THE REQUEST
Continue the conversation about meta skills for agents, starting after its last sentence.

EXCERPT TO READ
------------
Li: As long as the agent follows the same definition of what a prospect is, what it means when they're activated, how we move them between stages — you can do it. It's super brutal to build a catch-all skill that anticipates how people have their context fitted to the agents. But it's much easier to build a meta skill that just describes the concept, and then instructs the agent to figure it out, inspect its own environment, pull the relevant context into itself, and use that to build a bespoke skill.

Li: So how does the meta skill help organizations gain productivity?

Edmund: Just like how it helped us. Our agents get aligned. It removes the bigger part of the human alignment. Those PM meetings asking, “Hey, how do you get your emails out of the inbox?” or “Where should I check for the context on this client?” The meta skill teaches the agent to create a bespoke skill for itself, pulling the context in as needed and asking questions if it doesn't have an answer. The result is a skill that's aligned with the bigger picture but also usable out of the box.

Edmund: And easier to maintain. If you need to change the definition of a client, or the definition of a stage of the client, just change the meta skill and tell everyone to reinstall it. That's the end of the story. Or if you change your own setup — if you're changing your own agent environment — you don't need to go back and change all your skills. You just reinstall the meta skill and everything is back to working.
------------
DATASET RECORDS
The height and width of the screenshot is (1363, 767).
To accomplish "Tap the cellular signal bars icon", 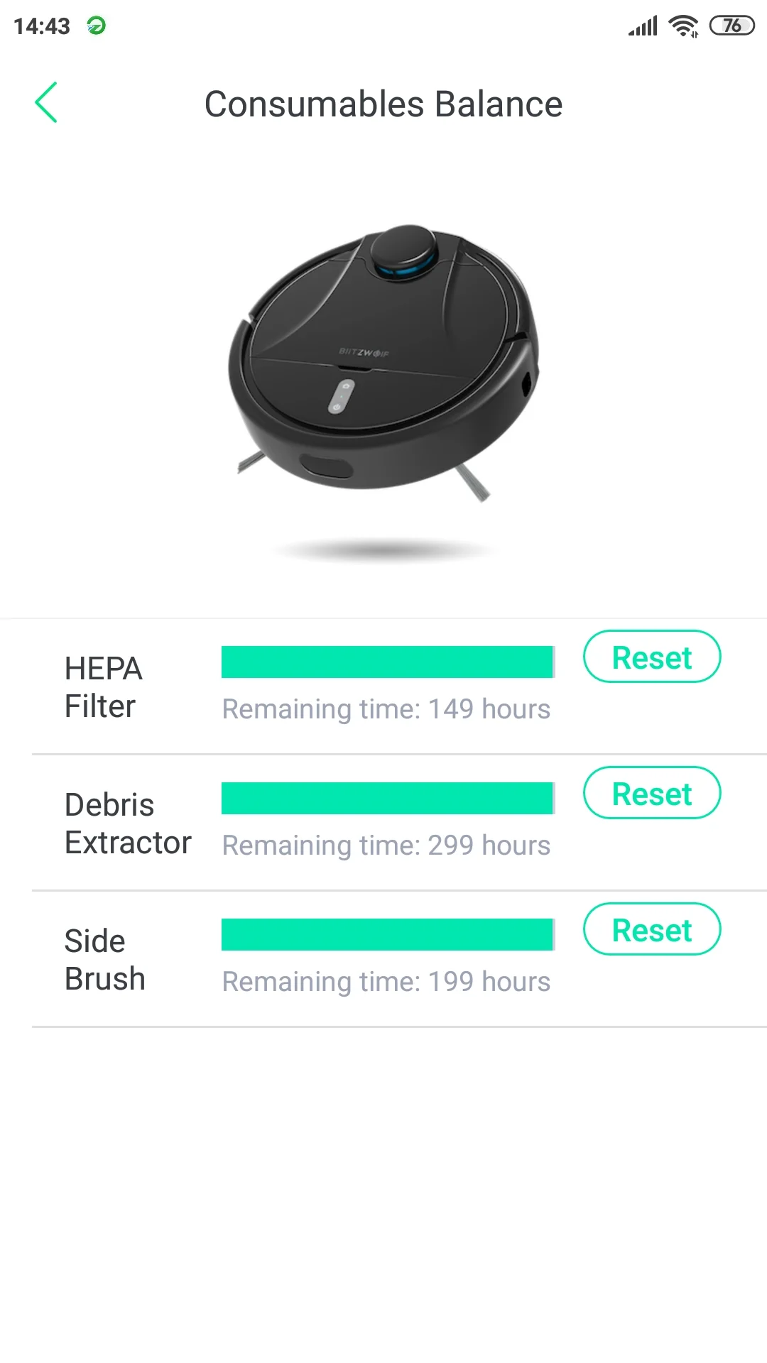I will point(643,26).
------------
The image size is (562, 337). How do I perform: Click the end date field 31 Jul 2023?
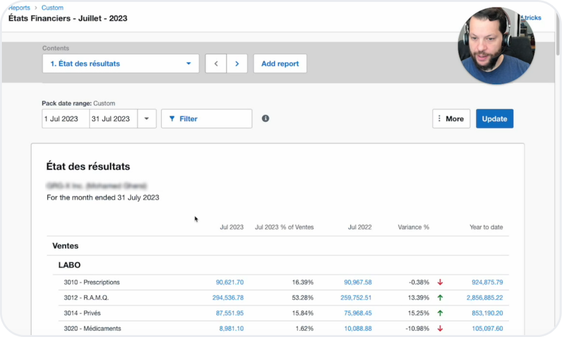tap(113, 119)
------------
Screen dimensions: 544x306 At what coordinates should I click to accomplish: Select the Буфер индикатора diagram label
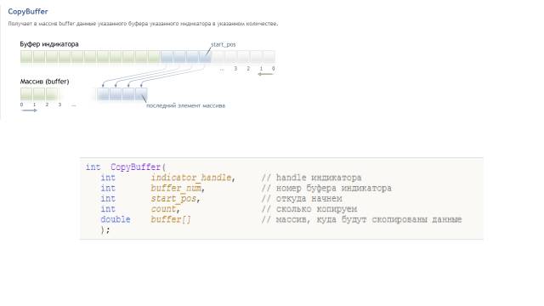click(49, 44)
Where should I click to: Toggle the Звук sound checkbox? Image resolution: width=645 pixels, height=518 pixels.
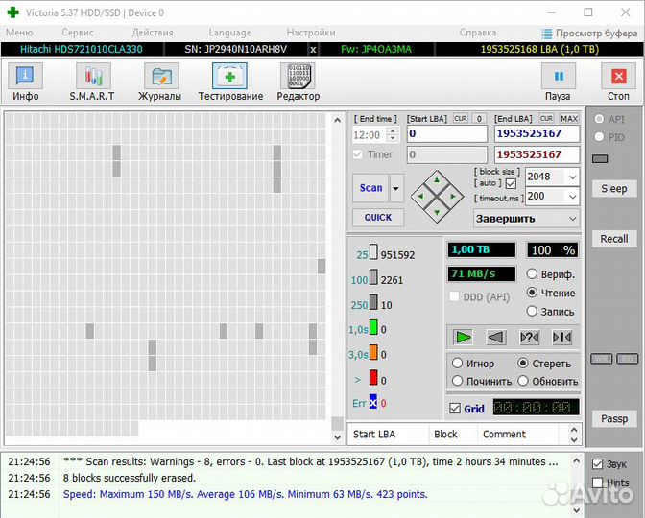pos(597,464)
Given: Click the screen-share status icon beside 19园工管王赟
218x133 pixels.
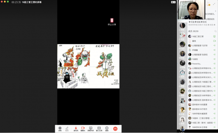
------------
REPLY TO THE EXERCISE
Li: It's like if you were managing a sales team. It wouldn't actually matter where they went to click buttons to get information. It would matter that they're filling out the right fields in your CRM. It ultimately wouldn't matter if they were scribbling notes in a journal while talking to a prospect, versus using a call transcriber, versus typing notes into their notes app. What would matter is that the context then went into the correct place. A playbook that had a series of if-else statements saying “if you write in a journal, do this; if you use a call recorder, do this” — that would be preposterous. Unfortunately, that's how most skills work if you don't create a meta skill.

Edmund: And one interesting emergent property of this is that the agents can teach it to each other. This might be an interesting point to actually show this in practice. If the skill isn't a brittle, very bespoke skill — if it's generalizable, and it's a meta skill that has the inherent concept of a wizard to install itself baked in — then actually one agent can hold the other agent's hand through installing it.

Edmund: Initially, I thought, well, I can just send my agent to interview you on Slack. But then I realized — why does my agent have to interview you? Why don't we just have my agent talk to your agent? Ask it the right questions with the context of the skill it's trying to install, gather the right context, create the skill, and then hand your agent the actual skill.

Li: So what we've done is we've left our OpenClaws to their own devices to set this skill up for me. What this skill does is update our CRM as a prospect moves from a prospect to an actually onboarded customer. Which as you can imagine requires a lot of configuration and fetching of context.

Edmund: That's unique to me — how I have my inbox set up, how I use Slack, what I use to record my calls, where this information gets stored. What we have here is a conversation kicked off by me, where I'm tagging in my agent, called Lobster, talking to Li's Claw, which is your agent. Together they're going to work through this to actually install it. We are not participating in this conversation. I'm triggering the conversation in a Slack channel that just has the four of us in it — the four of us being us two and our respective OpenClaws. And they hopefully will have figured this out amongst themselves to install it.

Li: Do you want to step us through this conversation, and we can call out things that look interesting?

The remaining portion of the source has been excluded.